Il fut aussitôt terrassé par un grand effroi et par la terreur, car à ce moment-là, la présence des prêtres manquait ici, et il ne savait pas quoi faire du livre, qu’il n’osait pas conserver plus longuement chez lui. Enfin, à peine eût-il trouvé conseil, il apporta ce livre à la vue de tous, et rendit compte de ce qui lui était arrivé. Personne ne savait que lui conseiller et tous tremblèrent de peur à l’idée de prendre ou de garder chez eux une telle chose, et comme il craignait lui-même de le garder davantage chez lui, il l’attacha avec respect à une clôture, en déclarant que quiconque voulait le détacher pouvait le prendre, puis il fit le vœu de faire amende honorable envers Notre Seigneur Jésus-Christ[51].

 

 

            Dans cette histoire, il n’est jamais question de l’angoisse qu’il a pu ressentir entre les différents décès submergeant pourtant sa famille.
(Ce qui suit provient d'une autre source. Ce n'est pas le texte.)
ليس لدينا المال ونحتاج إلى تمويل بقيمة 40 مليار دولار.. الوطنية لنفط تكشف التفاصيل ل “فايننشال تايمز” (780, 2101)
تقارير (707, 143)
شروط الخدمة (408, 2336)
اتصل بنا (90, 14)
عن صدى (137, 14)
Le champ lexical est fixé autour des thèmes de la crainte (horror, terror[52], pertimescere, obstupescens). Toutefois, cela n’est pas nécessairement péjoratif dans la perception de Rimbert. En effet, l’horreur et la peur ne sont pas spécifiquement des émotions « infâmantes », puisque l’auteur décrit son héros Anschaire dans les mêmes termes (horrore nimio et terrore perculsus, nimio terrore atque horrore perculsus) lorsque celui-ci apprend la mort de Charlemagne, alors qu’il n’est qu’un adolescent au monastère de Corbie[53]. Barbara Rosenwein note par ailleurs que la peur (timor, terror) est toujours associée à un sentiment religieux. C’est une émotion ressentie à juste titre, parfois exprimée et contemplée. La peur est parfois bonne car elle peut être la réponse au tumulte des pensées non désirées[54]. Cependant, chez Grégoire le Grand, non supportée par la vertu, la peur est un handicap dont il est possible de faire l’économie puisqu’elle laisse l’esprit dans l’inaction. Elle s’insinue dans le cœur et perturbe la puissance de la force d’âme[55]. Pour lui, comme pour Augustin, la peur est appropriée seulement si elle est convenablement dirigée. Pour Augustin, cette direction doit tendre vers Dieu. Pour Grégoire, elle tend vers le monde, depuis le saint homme qui a déjà réussi à atteindre la paix intérieure vers son frère plus faible[56].

            Il est intéressant de noter que dans ces deux exemples de la Vita Anskarii, la terreur et l’horreur, sont les prémices d’un retour vers le juste chemin, un chemin qui mène à la conversion à Dieu : dans le premier cas, le livre volé retrouve un possesseur chrétien et dans le deuxième cas, Anschaire revient à son sérieux en se consacrant entièrement à la dévotion divine, après avoir traversé un moment de faiblesse. Le point commun de ces expériences affectives réside dans leur relation au christianisme. Ainsi, seuls les chrétiens, ou ceux qui se rallient finalement à la supériorité du Christ, expérimentent l’angoisse et la peur. Il s’agirait davantage d’un apprentissage, d’une éducation de l’esprit que l’on acquiert et que l’on pratique au contact du christianisme. En tous les cas, à travers les exemples précités, l’angoisse ressort du texte de Rimbert comme étant une émotion valorisante, à travers la souffrance salutaire qu’elle induit (comme chez Augustin), mais également parce qu’elle dénote la capacité à se soucier d’autrui et à anticiper ses tourments (comme chez Grégoire). C’est une expérience de générosité et une épreuve d’humilité.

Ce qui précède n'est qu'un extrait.